In "The Jilting of Granny Weatherall," by Katherine Anne Porter, I think that Granny wants to see George, sixty years after their break-up, to tell him that she forgot about him; however, I think that there is an old heartache that she has tried to bury. She has his letters, and her husband John's letters locked away. She has repressed the memory of George because of the embarrassment of being left at the alter.
Granny is very clear about the fact that except for standing her up at the alter, he had never hurt her in any way. She had all the things she thought she would lose when he left: a loving husband who she loved, a house and children. She has struggled and faced difficult times, but she survived and is stronger for it. She feels right with God and doesn't seem to have regrets.
In some ways, I think she did forget George to a very real extent:
There was the day, the day, but a whirl of dark smoke rose and covered it, crept up and over into the bright field where everything was planted so carefully in orderly rows...For sixty eyars she had prayed against remembering him...
In her health, Granny has put George in his place: in her past, forgotten, filed away with other memories "in orderly rows."
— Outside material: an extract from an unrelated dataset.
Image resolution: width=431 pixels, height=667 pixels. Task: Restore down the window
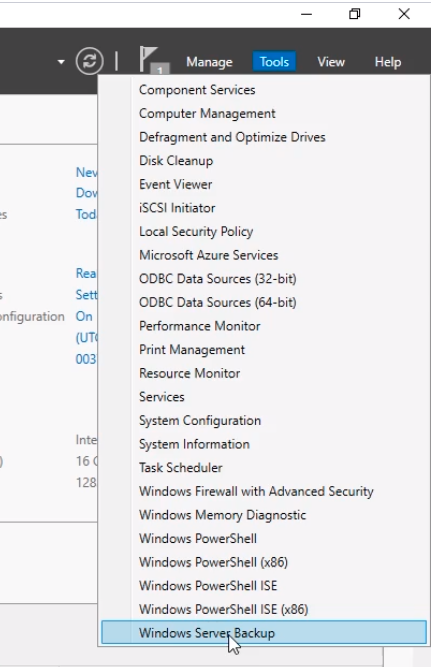coord(355,14)
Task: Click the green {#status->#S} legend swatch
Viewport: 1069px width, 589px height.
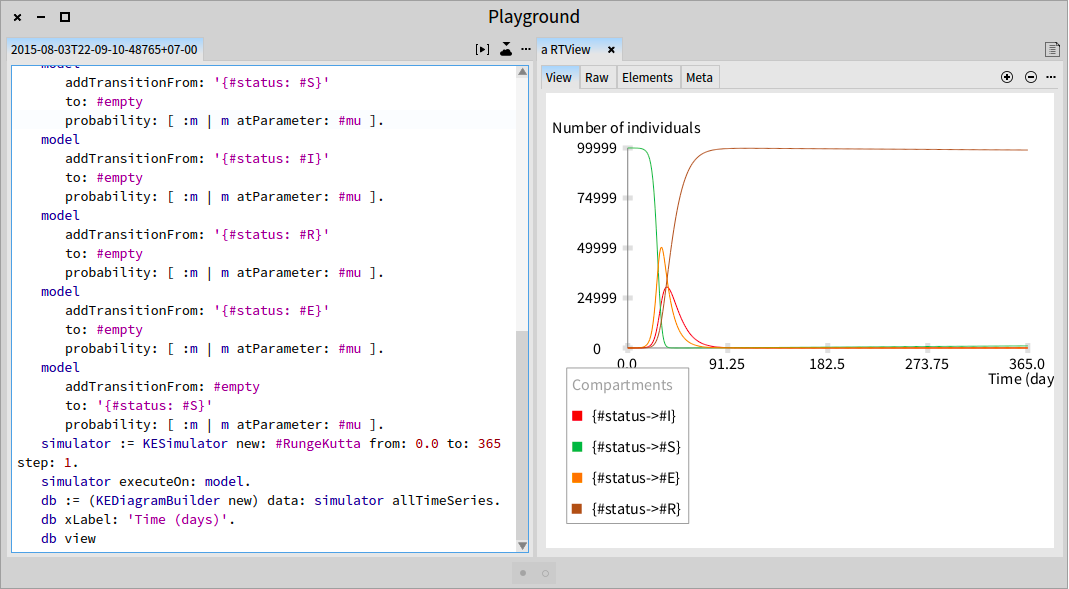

However, as she approaches death, her thoughts wander and her mind won't cooperate: many images come to her from the past, and she sorts through them trying to ascertain what is real and what is imagined. The thought of being jilted by George upsets her if she allows herself to think about it. Being rejected, especially as a young woman who is in love, is not something that goes away easily. In her unguarded moments as life is slipping away, she confronts the memory of her husband, and then the unwanted memory of what she may consider failure: George's abandonment. He made the decision, but it is her pain:
Plenty of girls get jilted. You were jilted, weren't you? Then stand up to it.
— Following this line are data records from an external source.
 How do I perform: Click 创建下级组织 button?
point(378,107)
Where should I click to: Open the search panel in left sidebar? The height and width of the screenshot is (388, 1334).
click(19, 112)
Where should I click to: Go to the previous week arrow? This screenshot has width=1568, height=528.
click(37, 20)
This has been the way Granny Weatherall has lived whenever things were tough, and she knows her husband John, long gone, might not recognize her, but would be proud of her accomplishments with their family. All of these things she could battle—raising sick children and caring for the homestead. But regarding George's actions, she could only repress the memory. She has forgetten, until she becomes too weak at the end. The thought of him comes to her mind, but it seems simply like unfinished business as she puts her affairs, in her mind, in order.